Aims: The aim of this study was to determine water softening behavior of Iranian natural zeolite and blast furnace slag (BFS) as materials of slow sand filters (SSFs) in small communities' water resources.
Materials and Methods: Three filters setups were prepared from the plexiglass tubes each by 9 cm inner diameter and 120 cm height. The used filter media were included conventional sand, BFS and Iranian natural zeolite. The filtration rate was adjusted between 0.1 and 0.24 m 3 /m 2 /h and hence that the flow rate of each filter was 1.5 L/h. Turbidity, total hardness and EC of water samples were analyzed before and after the treatment process according to standard methods.
Results: The mean turbidity removal efficiencies in the studied filters were 98.82%, 98.98% and 98.97% for conventional SSF, slag modified filter (SMF) and zeolite modified filter (ZMF), respectively. The mean EC reduction efficiencies in SSF, SMF and ZMF also were similar and were 9.99%, 11.02% and 10.73%, respectively. The mean total hardness removal efficiencies in SSF, SMF and ZMF were 21.19%, 51.95% and 66.3%, respectively.
Conclusions: It is concluded from this study that modified filter media, SMF and ZMF, are very good options for total hardness and turbidity removals in communities that have some problem with this parameter.

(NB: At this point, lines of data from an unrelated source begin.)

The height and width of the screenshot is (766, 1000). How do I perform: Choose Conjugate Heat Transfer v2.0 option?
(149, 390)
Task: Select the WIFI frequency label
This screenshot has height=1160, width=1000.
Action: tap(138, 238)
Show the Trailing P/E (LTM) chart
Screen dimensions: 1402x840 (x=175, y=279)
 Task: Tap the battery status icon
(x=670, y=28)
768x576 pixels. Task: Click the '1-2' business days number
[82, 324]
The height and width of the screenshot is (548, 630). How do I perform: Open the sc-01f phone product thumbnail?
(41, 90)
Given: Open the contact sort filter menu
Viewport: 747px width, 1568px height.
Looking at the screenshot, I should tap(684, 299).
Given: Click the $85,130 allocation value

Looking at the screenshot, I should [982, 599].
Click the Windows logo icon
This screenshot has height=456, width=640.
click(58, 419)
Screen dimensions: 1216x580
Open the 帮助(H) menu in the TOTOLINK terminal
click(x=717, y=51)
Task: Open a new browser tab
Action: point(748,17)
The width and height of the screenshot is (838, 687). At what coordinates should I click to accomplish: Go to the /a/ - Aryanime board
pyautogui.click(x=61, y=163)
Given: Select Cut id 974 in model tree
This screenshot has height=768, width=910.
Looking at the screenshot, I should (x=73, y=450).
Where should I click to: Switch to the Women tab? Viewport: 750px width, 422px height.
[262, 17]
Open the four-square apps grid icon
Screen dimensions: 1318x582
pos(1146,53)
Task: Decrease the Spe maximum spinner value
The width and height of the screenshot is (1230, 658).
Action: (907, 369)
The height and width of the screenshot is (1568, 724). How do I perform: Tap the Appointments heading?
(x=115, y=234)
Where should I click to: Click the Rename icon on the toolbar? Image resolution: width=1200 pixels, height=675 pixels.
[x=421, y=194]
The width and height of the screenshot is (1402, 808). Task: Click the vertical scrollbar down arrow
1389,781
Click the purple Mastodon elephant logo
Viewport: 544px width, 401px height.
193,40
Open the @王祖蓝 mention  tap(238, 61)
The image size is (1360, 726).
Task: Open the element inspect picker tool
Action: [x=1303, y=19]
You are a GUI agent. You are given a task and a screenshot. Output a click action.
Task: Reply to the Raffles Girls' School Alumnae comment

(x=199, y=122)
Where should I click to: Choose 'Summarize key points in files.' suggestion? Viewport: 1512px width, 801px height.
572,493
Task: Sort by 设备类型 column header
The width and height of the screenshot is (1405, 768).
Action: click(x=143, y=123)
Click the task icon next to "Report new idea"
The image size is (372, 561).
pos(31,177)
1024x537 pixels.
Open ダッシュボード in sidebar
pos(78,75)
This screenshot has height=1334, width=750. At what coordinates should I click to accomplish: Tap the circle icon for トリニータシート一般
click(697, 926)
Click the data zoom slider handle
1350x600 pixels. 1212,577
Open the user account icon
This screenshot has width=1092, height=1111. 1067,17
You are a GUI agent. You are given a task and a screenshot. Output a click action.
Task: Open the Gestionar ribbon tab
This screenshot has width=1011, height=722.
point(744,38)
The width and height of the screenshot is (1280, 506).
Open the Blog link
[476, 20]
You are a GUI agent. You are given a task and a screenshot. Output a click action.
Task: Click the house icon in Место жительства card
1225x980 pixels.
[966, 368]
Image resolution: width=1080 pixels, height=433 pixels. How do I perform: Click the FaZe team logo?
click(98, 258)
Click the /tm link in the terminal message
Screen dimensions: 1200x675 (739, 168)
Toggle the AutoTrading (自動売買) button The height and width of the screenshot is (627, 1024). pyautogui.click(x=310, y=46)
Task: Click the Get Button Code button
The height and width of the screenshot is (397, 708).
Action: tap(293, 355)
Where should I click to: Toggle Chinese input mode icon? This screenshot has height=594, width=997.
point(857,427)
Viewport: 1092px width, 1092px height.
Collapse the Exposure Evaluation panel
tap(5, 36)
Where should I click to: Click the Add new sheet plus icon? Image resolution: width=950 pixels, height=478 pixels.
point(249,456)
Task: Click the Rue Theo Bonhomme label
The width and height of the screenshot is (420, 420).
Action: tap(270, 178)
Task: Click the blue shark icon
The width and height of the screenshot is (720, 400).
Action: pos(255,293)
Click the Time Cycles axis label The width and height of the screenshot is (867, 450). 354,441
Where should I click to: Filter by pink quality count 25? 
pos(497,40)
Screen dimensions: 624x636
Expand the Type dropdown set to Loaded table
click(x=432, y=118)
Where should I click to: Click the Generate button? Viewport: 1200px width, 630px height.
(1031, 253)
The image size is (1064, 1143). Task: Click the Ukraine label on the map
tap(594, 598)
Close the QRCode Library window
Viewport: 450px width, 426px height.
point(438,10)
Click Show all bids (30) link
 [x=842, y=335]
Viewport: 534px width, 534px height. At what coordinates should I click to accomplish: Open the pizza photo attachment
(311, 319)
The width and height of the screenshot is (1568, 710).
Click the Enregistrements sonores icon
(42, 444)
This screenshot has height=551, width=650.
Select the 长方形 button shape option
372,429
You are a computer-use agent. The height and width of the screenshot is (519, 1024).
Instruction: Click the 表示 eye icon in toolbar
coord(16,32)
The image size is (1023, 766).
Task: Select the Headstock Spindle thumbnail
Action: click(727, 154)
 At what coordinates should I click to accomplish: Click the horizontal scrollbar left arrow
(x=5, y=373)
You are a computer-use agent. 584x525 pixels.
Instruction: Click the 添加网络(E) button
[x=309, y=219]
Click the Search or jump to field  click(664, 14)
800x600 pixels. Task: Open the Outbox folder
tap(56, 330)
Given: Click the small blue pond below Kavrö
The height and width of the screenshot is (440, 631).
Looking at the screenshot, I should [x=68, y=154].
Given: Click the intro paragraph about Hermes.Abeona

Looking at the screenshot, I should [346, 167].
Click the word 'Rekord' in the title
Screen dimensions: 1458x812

Keywords: Hardness, modified slow sand filter, physicochemical quality, water resources


How to cite this article:
Abdolahnejad A, Ebrahimi A, Jafari N. Application of Iranian natural zeolite and blast furnace slag as slow sand filters media for water softening. Int J Env Health Eng 2014;3:26

How to cite this URL:
Abdolahnejad A, Ebrahimi A, Jafari N. Application of Iranian natural zeolite and blast furnace slag as slow sand filters media for water softening. Int J Env Health Eng [serial online] 2014 [cited 2021 Jan 20];3:26. Available from: https://www.ijehe.org/text.asp?2014/3/1/26/139742


  Introduction Top


In the absence of access to safe drinking water resources, decentralized drinking water treatment enhance the quality of potable water resources for poor communities. [1] Slow sand filter (SSF) is one of the earliest forms of potable water resource treatment that remains as an important process for water purification throughout the world. [2] The major aims of SSF application are primarily coliforms removal and then turbidity removal. [3]

Some ions such as calcium (Ca 2+ ) and magnesium (Mg 2+ ) are released into water resources as it dissolves rocks and minerals. [4] These cations as well as other ions such as iron, manganese and strontium can cause water hardness. [5] Hard water can cause scale buildup in water distribution network, fixtures and appliances and can in turn cause a drop in performance. The hardness of drinking water is determined mainly by its content of Ca 2+ and Mg 2+ . Water softening is defined as a treatment process where the Ca 2+ and Mg 2+ ions are removed from water. [4] Natural ion-exchangers (zeolites) such as clinoptilolite are crystallized, hydrated alumosilicate alkaline and earth alkaline cations. These exchangers possess endless 3-D crystal structures, which make them hard in water and insoluble [6] and exchanges one ion from the water with another one in the zeolite. Zeolites exchange sodium (Na + ) with Ca 2+ and Mg 2+ . These natural green sands have very good exchange capabilities and are widely used. [7] The process of ions exchange is a heterogeneous process while the zeolite structure (the changer of ion) practically does not change. [6] Natural zeolites from natural sources of SiO 4 and Al 2 O 3 have good efficiency in water and wastewater treatment due to their low cost, high ion-exchange capacity and adsorption capabilities that has been reported in several works. [8],[9],[10],[11]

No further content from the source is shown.